━━━ DATASET CONTENT

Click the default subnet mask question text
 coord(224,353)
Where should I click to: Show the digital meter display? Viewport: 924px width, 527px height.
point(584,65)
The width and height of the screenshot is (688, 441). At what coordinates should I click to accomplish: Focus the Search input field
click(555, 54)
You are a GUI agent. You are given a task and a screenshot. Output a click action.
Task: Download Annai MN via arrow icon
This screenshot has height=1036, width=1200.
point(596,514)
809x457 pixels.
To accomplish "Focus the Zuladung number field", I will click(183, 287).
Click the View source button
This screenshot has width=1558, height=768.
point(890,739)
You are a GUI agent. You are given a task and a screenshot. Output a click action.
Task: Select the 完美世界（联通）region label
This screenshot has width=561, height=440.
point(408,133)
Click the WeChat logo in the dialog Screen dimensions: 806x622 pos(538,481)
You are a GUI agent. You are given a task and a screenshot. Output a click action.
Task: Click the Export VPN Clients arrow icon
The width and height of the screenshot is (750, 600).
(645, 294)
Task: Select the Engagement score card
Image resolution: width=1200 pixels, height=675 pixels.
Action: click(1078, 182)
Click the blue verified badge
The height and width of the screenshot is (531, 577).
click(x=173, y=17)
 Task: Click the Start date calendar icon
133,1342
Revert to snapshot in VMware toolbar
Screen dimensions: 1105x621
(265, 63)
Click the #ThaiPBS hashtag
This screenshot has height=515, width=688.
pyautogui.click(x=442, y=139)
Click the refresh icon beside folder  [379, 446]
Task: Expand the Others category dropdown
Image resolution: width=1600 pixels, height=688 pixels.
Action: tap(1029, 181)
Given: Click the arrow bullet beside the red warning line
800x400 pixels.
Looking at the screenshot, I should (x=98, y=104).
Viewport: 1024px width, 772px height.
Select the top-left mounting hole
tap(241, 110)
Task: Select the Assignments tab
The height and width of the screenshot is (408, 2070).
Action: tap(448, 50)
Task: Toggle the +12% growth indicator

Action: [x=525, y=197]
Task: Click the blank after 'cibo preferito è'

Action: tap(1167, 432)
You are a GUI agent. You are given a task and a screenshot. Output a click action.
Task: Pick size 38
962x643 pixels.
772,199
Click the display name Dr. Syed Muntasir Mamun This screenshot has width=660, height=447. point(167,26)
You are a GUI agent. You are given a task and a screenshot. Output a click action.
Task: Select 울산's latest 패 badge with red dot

━━━━━━

Every line of the listing, first to last, should be retyped exactly.

Click the default subnet mask question text
 coord(224,353)
Where should I click to: Show the digital meter display? Viewport: 924px width, 527px height.
point(584,65)
The width and height of the screenshot is (688, 441). At what coordinates should I click to accomplish: Focus the Search input field
click(555, 54)
You are a GUI agent. You are given a task and a screenshot. Output a click action.
Task: Download Annai MN via arrow icon
This screenshot has height=1036, width=1200.
point(596,514)
809x457 pixels.
To accomplish "Focus the Zuladung number field", I will click(183, 287).
Click the View source button
This screenshot has width=1558, height=768.
point(890,739)
You are a GUI agent. You are given a task and a screenshot. Output a click action.
Task: Select the 完美世界（联通）region label
This screenshot has width=561, height=440.
point(408,133)
Click the WeChat logo in the dialog Screen dimensions: 806x622 pos(538,481)
You are a GUI agent. You are given a task and a screenshot. Output a click action.
Task: Click the Export VPN Clients arrow icon
The width and height of the screenshot is (750, 600).
(645, 294)
Task: Select the Engagement score card
Image resolution: width=1200 pixels, height=675 pixels.
Action: click(1078, 182)
Click the blue verified badge
The height and width of the screenshot is (531, 577).
click(x=173, y=17)
 Task: Click the Start date calendar icon
133,1342
Revert to snapshot in VMware toolbar
Screen dimensions: 1105x621
(265, 63)
Click the #ThaiPBS hashtag
This screenshot has height=515, width=688.
pyautogui.click(x=442, y=139)
Click the refresh icon beside folder  [379, 446]
Task: Expand the Others category dropdown
Image resolution: width=1600 pixels, height=688 pixels.
Action: tap(1029, 181)
Given: Click the arrow bullet beside the red warning line
800x400 pixels.
Looking at the screenshot, I should (x=98, y=104).
Viewport: 1024px width, 772px height.
Select the top-left mounting hole
tap(241, 110)
Task: Select the Assignments tab
The height and width of the screenshot is (408, 2070).
Action: tap(448, 50)
Task: Toggle the +12% growth indicator

Action: [x=525, y=197]
Task: Click the blank after 'cibo preferito è'

Action: tap(1167, 432)
You are a GUI agent. You are given a task and a screenshot. Output a click action.
Task: Pick size 38
962x643 pixels.
772,199
Click the display name Dr. Syed Muntasir Mamun This screenshot has width=660, height=447. point(167,26)
You are a GUI agent. You are given a task and a screenshot. Output a click action.
Task: Select 울산's latest 패 badge with red dot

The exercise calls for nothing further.